### ABOUT THIS EXERCISE
Write out the full set of records below exactly.
--
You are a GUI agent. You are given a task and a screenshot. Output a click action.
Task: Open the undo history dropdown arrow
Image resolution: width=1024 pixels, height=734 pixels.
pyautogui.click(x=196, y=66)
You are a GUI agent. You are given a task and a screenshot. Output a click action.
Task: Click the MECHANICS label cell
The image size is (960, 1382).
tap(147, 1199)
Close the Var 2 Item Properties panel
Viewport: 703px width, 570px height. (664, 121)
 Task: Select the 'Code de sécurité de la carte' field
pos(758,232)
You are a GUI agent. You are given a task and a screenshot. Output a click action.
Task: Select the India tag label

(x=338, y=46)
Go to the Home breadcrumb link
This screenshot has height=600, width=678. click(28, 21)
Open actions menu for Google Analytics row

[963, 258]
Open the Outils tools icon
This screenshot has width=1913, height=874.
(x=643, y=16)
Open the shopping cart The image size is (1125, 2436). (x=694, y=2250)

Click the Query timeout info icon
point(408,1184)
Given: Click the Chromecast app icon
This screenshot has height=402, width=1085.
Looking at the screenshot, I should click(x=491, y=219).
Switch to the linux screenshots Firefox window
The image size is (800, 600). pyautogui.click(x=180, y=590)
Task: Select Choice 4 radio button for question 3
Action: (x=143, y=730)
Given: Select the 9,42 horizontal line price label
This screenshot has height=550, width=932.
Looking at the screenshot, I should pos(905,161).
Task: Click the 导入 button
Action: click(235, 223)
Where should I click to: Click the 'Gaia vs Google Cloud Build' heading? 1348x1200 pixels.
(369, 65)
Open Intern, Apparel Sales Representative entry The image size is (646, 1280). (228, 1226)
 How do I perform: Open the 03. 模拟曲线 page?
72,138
--
### RESULT
You are a GUI agent. You are given a task and a screenshot. Output a click action.
Task: Open the undo history dropdown arrow
Image resolution: width=1024 pixels, height=734 pixels.
pyautogui.click(x=196, y=66)
You are a GUI agent. You are given a task and a screenshot. Output a click action.
Task: Click the MECHANICS label cell
The image size is (960, 1382).
tap(147, 1199)
Close the Var 2 Item Properties panel
Viewport: 703px width, 570px height. (664, 121)
 Task: Select the 'Code de sécurité de la carte' field
pos(758,232)
You are a GUI agent. You are given a task and a screenshot. Output a click action.
Task: Select the India tag label

(x=338, y=46)
Go to the Home breadcrumb link
This screenshot has height=600, width=678. click(28, 21)
Open actions menu for Google Analytics row

[963, 258]
Open the Outils tools icon
This screenshot has width=1913, height=874.
(x=643, y=16)
Open the shopping cart The image size is (1125, 2436). (x=694, y=2250)

Click the Query timeout info icon
point(408,1184)
Given: Click the Chromecast app icon
This screenshot has height=402, width=1085.
Looking at the screenshot, I should click(x=491, y=219).
Switch to the linux screenshots Firefox window
The image size is (800, 600). pyautogui.click(x=180, y=590)
Task: Select Choice 4 radio button for question 3
Action: (x=143, y=730)
Given: Select the 9,42 horizontal line price label
This screenshot has height=550, width=932.
Looking at the screenshot, I should pos(905,161).
Task: Click the 导入 button
Action: click(235, 223)
Where should I click to: Click the 'Gaia vs Google Cloud Build' heading? 1348x1200 pixels.
(369, 65)
Open Intern, Apparel Sales Representative entry The image size is (646, 1280). (228, 1226)
 How do I perform: Open the 03. 模拟曲线 page?
72,138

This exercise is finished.